The public policy think tank has been quantifying medical debt in the state. The organization’s latest research finds a big overlap with the prevalence of payday lenders in a community and other types of outstanding debt.
But policy director Mandy Pellegrin says nearly every community feels the load.
“Really, the thing that we found that was most surprising is that medical debt is surprisingly common in Tennessee,” she says.
Even in the wealthiest part of the state, Williamson County, one in 10 residents has outstanding medical debt on their credit report.
Maury County is closer to the statewide average of one in four.
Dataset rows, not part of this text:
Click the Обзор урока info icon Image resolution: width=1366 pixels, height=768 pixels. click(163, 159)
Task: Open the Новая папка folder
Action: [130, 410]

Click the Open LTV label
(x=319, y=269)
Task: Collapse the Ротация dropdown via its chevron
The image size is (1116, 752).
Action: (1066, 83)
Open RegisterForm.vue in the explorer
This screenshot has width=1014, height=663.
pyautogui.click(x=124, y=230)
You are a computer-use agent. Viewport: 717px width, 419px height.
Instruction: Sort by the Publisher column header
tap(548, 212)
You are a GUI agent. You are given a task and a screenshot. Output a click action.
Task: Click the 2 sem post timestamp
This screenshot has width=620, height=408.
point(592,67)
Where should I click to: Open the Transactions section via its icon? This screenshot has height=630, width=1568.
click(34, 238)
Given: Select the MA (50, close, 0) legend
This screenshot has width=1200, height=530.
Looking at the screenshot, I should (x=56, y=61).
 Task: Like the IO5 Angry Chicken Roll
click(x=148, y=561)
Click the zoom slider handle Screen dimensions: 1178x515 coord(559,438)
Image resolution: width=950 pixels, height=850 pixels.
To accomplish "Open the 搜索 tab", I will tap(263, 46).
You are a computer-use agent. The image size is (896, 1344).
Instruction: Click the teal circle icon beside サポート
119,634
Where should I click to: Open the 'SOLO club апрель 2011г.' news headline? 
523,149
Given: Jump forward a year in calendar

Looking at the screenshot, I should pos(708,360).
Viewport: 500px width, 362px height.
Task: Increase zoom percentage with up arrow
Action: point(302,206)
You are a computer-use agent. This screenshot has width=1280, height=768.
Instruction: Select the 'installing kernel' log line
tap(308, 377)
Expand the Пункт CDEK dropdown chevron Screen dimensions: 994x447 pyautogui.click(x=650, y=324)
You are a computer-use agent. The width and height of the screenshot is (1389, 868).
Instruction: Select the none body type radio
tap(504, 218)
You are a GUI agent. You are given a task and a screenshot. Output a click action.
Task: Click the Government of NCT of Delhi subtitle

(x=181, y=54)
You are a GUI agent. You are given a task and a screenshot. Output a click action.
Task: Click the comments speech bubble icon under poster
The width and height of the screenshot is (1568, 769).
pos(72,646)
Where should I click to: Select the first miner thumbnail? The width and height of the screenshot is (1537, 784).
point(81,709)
Last year, county resident Jessica Davis delivered her third child prematurely at Centennial Medical Center, where they spent six weeks.
“I saw how quickly the bills were just piling up,” she says. “And it’s scary.”
Her family has a high deductible insurance policy and paid half the bill but is struggling with the rest.
“Here we are with ten thousand more dollars, and it’s just a lot,” Davis says. “We’re a regular middle class family that works hard for everything we have.”
How the prevalence and amount of debt vary across Tennessee’s 95 counties: https://t.co/S48HGMsjcw— Blake Farmer (@flakebarmer) June 4, 2019
The Sycamore Institute concludes that a variety of factors have led to Tennessee’s elevated rate of medical debt. But a primary driver is the high uninsured rate, which has been rising partly because the state has refused to expand Medicaid.